Stanford Investigator(s)

Ranjana Advani
Ranjana Advani

Saul A. Rosenberg, MD, Professor of Lymphoma

Neel K. Gupta
Neel K. Gupta

Clinical Associate Professor, Medicine - Oncology Clinical Assistant Professor, Medicine - Hematology

Lauren Maeda
Lauren Maeda

Clinical Associate Professor, Medicine - Oncology

Eligibility


Inclusion Criteria:

   - Histologically confirmed new diagnosis of stage II, III and IV peripheral T-cell
   non-Hodgkin's lymphoma not otherwise specified (NOS), anaplastic large cell lymphoma
   (ALK negative) (ALK positive if IPI 3, 4, or 5), angioimmunoblastic T-cell lymphoma,
   enteropathy associated T-cell lymphoma, hepatosplenic gamma delta T-cell lymphoma

   - Pathology material: hematoxylin and eosin (H&E) stain and immunohistochemistry (IHC)
   slides or a representative formalin-fixed paraffin-embedded (FFPE) tissue block along
   with the pathology report from initial diagnosis, should be sent to be reviewed, and
   the diagnosis confirmed by Mayo Clinic department (retrospective diagnostic review:
   treatment may commence prior to the Mayo Clinic review)

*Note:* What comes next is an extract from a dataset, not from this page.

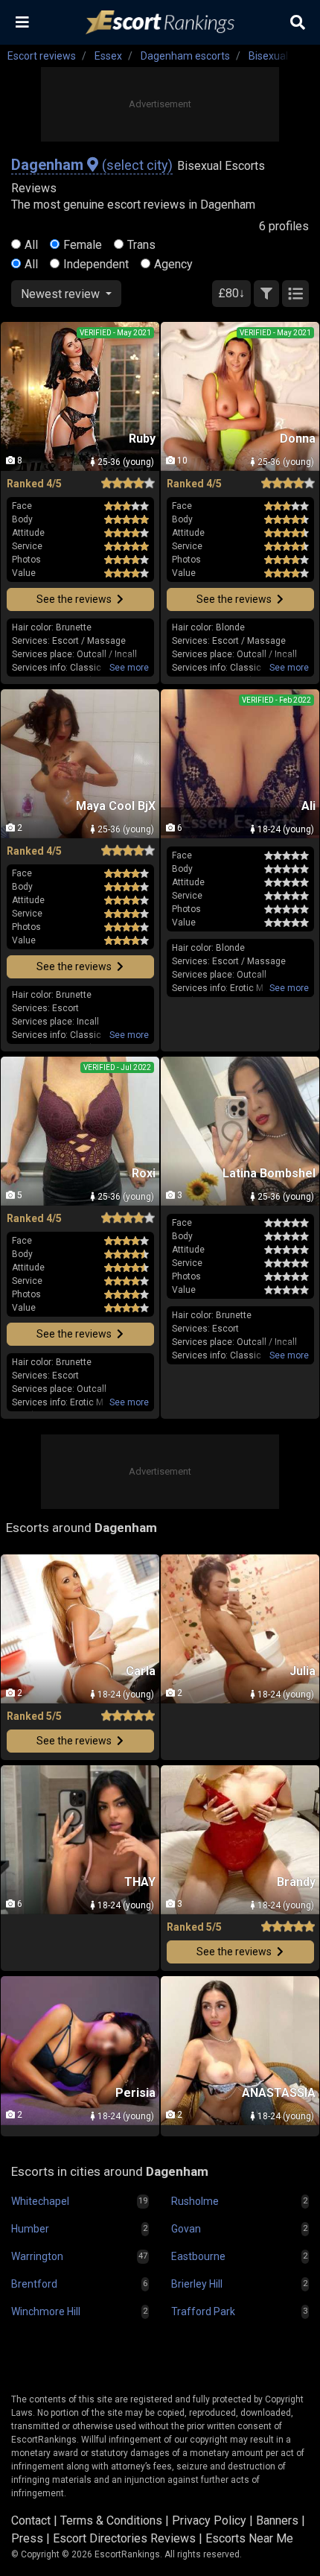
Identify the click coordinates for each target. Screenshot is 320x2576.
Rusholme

   - No prior therapy with the exception of prior radiation therapy and/or prednisone
   alone, at the discretion of the investigator based on current diagnosis and clinical
   condition; this prednisone treatment will not count toward the 6 cycles of treatment
   given in the study

   - Expected survival duration of > 3 months

   - Karnofsky performance status > 70

   - Absolute neutrophil count (ANC) > 1000 cells/mm^3, unless cytopenias due to
   non-Hodgkin lymphoma (NHL) (i.e., bone marrow involvement or splenomegaly)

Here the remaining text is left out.